Starbucks Weighs In On "Download Mobile App Vs. Get Customers In-Store" Debate. And The App Won

A classic retail mobile question is whether it's better to get shoppers in the store or to get them to download the retail mobile app. Starbucks (NASDAQ:SBUX), which has one of the most successful mobile payment programs in retail and also happens to not have the typical online-offline internal corporate conflicts, has come down squarely on the "'tis better to get the app downloaded" side.

For years, the coffee chain has pushed a promotion called Pick Of The Week, where it gave free copies of various pieces of digital media (songs, apps, games, etc.) to shoppers who went in-store and grabbed a card with a code on it. As of April 9, Starbucks has changed the program, no longer requiring the card to get the digital goodies. All it requires is downloading the app.

Starbucks' site still touts the old rules. "Just to let you know—you can only download these in our stores, through the Wi-Fi Landing Page, or directly from the iTunes store if you have picked up a Pick Of The Week card from a Starbucks store," the site says. The key point is that all of those methods required customers to get into a Starbucks to get the free content. The program eliminates that requirement, allowing customers to download the app and then get the content from anywhere.

The idea is that once shoppers download the app, that's going to scream the Starbucks logo and various promotional messages constantly. In turn, that will likely get those customers into Starbucks stores a lot more often than if they were forced to go in to download a game or a song. And given that Starbucks is also pushing its products in the grocery aisle, those promotions and extra branding could help in many ways, even when customers choose to never set foot in a traditional Starbucks store.

"The intent is really to build a relationship. You don't need to go into our stores," said Linda Mills, a Starbucks senior manager for global brand public relations. "This is about educating about our product offerings and just engaging with our customers."

Some initial reports suggested the chain was getting rid of the iTunes cards, but Mills stressed that the cards are not going away. "We are absolutely keeping the cards in place in our stores," she said. "The Pick Of The Week cards are remaining."

Unlike other chains where e-commerce sales can—politically—sometimes be seen as a challenge or rival to in-store operations, Starbucks has avoided those turf battles. That's because Starbucks e-commerce sales represent relatively trivial amounts of revenue (there's simply not that much to buy on its site, by design), meaning that site's primary purpose is to drive sales at the stores and in grocery. Hence, there's no reason for stores to resist online's—or mobile's—efforts.The program could have been easily set up to require connecting to a store's Wi-Fi to get the digital freebies, but the chain opted to not go there.

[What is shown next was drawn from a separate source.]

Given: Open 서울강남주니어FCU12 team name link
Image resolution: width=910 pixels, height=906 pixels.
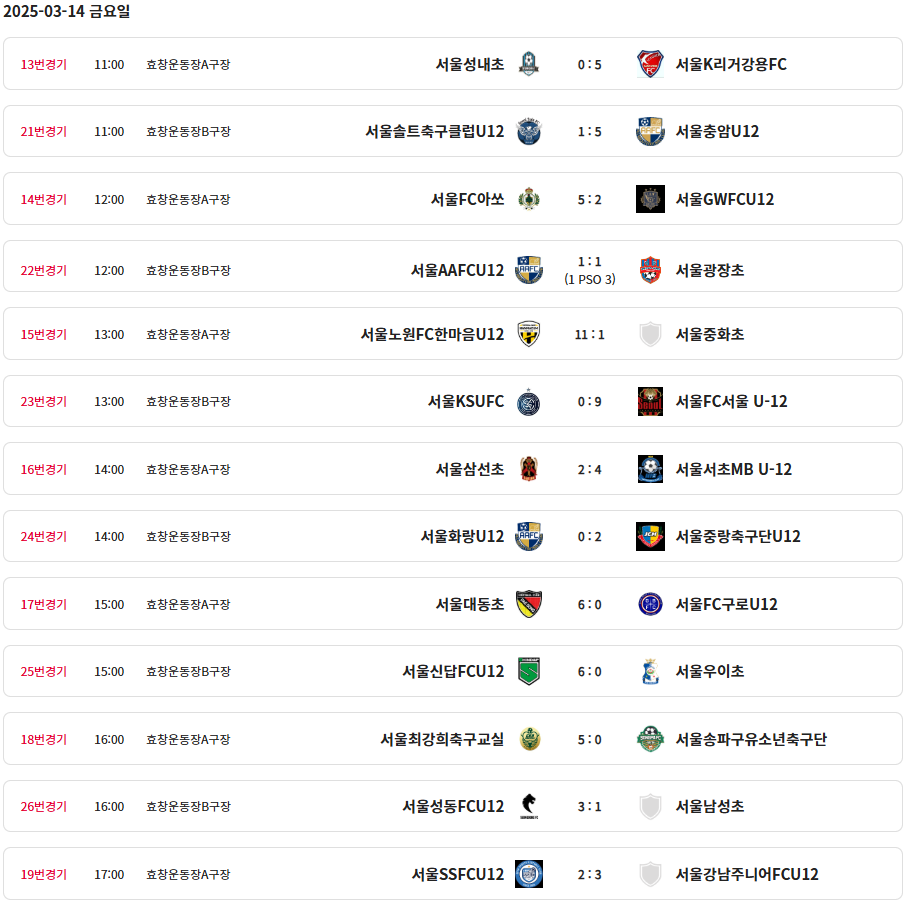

Although Starbucks is getting appropriate kudos for its digital mobile moves—and its figuring out much earlier than most the emotional connection between music and coffee is a good example—it might want to focus a little bit more on SEO.

The first result in a Web search for "Starbucks Pick Of The Week" was the error page for when Pick Of The Week doesn't work. And it came up first in Google, Bing and Yahoo. (At least it's consistent.)

"We're Sorry. There seems to be an issue," says the page. "It looks like you're having trouble downloading our free iTunes Pick of the Week." Not so sure how often that app glitches, but at least three out of three major browsers seems to think it happens often enough.

Shoppers, though, don't seem to having any trouble finding the Starbucks mobile app directly through iTunes and Android. And as long as they keeping finding and downloading the app, getting to a Starbucks doesn't have to be a priority. If they are interested enough to download the app and interact with the content, many of those consumers will eventually get to a store or buy its product at grocery. Letting shoppers choose when that will happen may make all the difference. Given the short time frame offered for each download, it may not at all be convenient for the customer to go in quickly enough. If they are forced to drive to the store to download Angry Birds, the birds may have a lot of company in the anger department.